OpenViking
Type: ../types/agent-memory-system-review.md · Status: current · Tags: trace-derived
OpenViking, by Volcengine, is an open-source context database for AI agents. At the reviewed commit it implements a viking:// namespace over resources, sessions, user memories, agent memories, and skills; AGFS/RAGFS-backed content storage; semantic sidecars and vector search; session archiving and memory extraction; MCP/REST/CLI surfaces; and hook or middleware integrations that can inject selected context before an agent acts.
Repository: https://github.com/volcengine/OpenViking
Reviewed commit: f627a09662cee5a5494eea99853b355c09b659c4
Last checked: 2026-06-04
Core Ideas
Context is addressed as a filesystem before it is searched. OpenViking makes memories, resources, skills, sessions, temp uploads, and queues visible through viking:// URIs. Namespace helpers canonicalize user, agent, and session roots, derive owner fields from URIs, and enforce account/user/agent access policy before tools read or write content (openviking/core/namespace.py, openviking/core/context.py).
The retained store is layered: files, summaries, relations, and vectors. Context records carry URI, parent URI, context type, level, ownership, active_count, metadata, and vectorization text. Memory and resource content live in the virtual filesystem; generated .abstract.md and .overview.md sidecars provide L0/L1 views over L2 detail; links and relations connect artifacts; and the vector backend stores URI, level, type, abstract, ownership, and activity fields for retrieval (openviking/storage/viking_vector_index_backend.py, openviking/session/memory/memory_updater.py).
Context efficiency is explicitly engineered. The system avoids flat top-k dumping by combining hierarchical retrieval, L0/L1/L2 levels, token budgets, generated session working-memory summaries, profile sub-budgets, listing truncation, result limits, score thresholds, and graceful degradation to URI-only hints when a recall item does not fit. The tradeoff is complexity: freshness, authority, and relevance depend on several derived layers rather than one inspectable note (openviking/retrieve/hierarchical_retriever.py, examples/claude-code-memory-plugin/scripts/auto-recall.mjs, examples/claude-code-memory-plugin/scripts/lib/profile-inject.mjs).
Sessions are the trace-to-memory pipeline. A session stores messages and structured parts, can externalize tool results, archives older messages on commit, generates a seven-section working-memory overview, extracts user and agent memories, writes links/backlinks, vectorizes changed memories, records done/failed archive markers, and updates session metadata. This is a durable learning path, not only a transcript log (openviking/session/session.py, openviking/session/compressor_v2.py, openviking/session/memory/memory_updater.py).

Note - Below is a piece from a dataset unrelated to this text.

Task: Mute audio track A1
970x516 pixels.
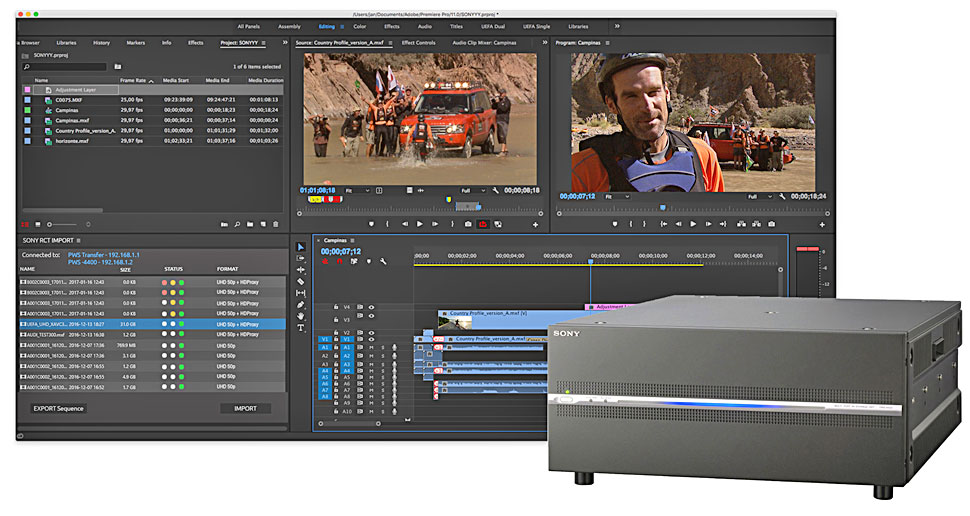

OpenViking exposes both pull tools and pre-action injection. The MCP endpoint exposes find, search, read, list, remember, add_resource, watch management, grep/glob, code tools, and forget as explicit pull tools (openviking/server/mcp_endpoint.py). Claude Code, Codex, OpenClaw, and LangGraph integrations add push read-back: hooks and middleware assemble profile, archive, and recall context and insert it before a model call (examples/claude-code-memory-plugin/hooks/hooks.json, examples/codex-memory-plugin/hooks/hooks.json, openviking/integrations/langchain/middleware.py).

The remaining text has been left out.